You can also drive scellrun yourself if you prefer:

# 1. one-time: a clean Python environment so scellrun's deps don't collide with anything else on your machine
conda create -n scellrun python=3.11 -y
conda activate scellrun

# 2. install
pip install scellrun

# 3. run the full pipeline in one shot — qc → integrate → markers → annotate → report
scellrun analyze data.h5ad --tissue "OA cartilage"
# → opens with a single index.html link you can drop into a browser

Don't have a .h5ad? Cellranger output works directly:

scellrun scrna convert path/to/cellranger_outs -o data.h5ad
scellrun analyze data.h5ad --tissue "OA cartilage"

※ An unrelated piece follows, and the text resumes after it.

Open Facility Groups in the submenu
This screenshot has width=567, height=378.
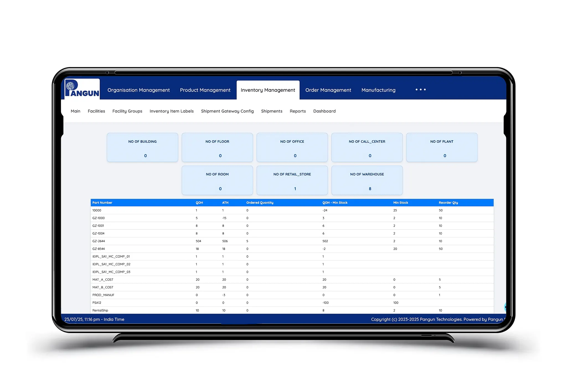[x=127, y=111]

Want a Chinese report? Add --lang zh. Want a clinician walkthrough? See docs/quickstart.md. Want to add a profile or a stage? See docs/contributing.md.

Status: v1.0.0. The CLI surface is frozen for the v1.x series; new stages and profiles land additively.

Who this is for

  • A clinician or rotating student looking at scRNA-seq data for the first time
  • A postdoc on a deadline who doesn't want to write QC boilerplate
  • A bioinformatics core that needs every project to look the same in a report
  • An LLM coding agent that should reach for a real tool instead of re-deriving thresholds

If you already have your own pipeline, you don't need scellrun. If you don't, or you're tired of re-litigating the same decisions every project, this is for you.

Why this exists

Tools like scanpy, pyDESeq2, decoupler, SCENIC and nf-core are excellent and intentionally unopinionated. Every new project re-litigates the same decisions:

  • Which mt% threshold? Doublet filter before or after batch correction?
  • The composite score correlates with disease — Spearman ρ on each of 18 clinical features, or one well-chosen dichotomy?
  • What does the QC report actually need to look like for a reviewer to stop asking?

scellrun answers these once, in code, by encoding the working practice of a clinician + bioinformatics team. Defaults aren't "neutral" — they're a real position, made for real reasons, with the rationale rendered into every report.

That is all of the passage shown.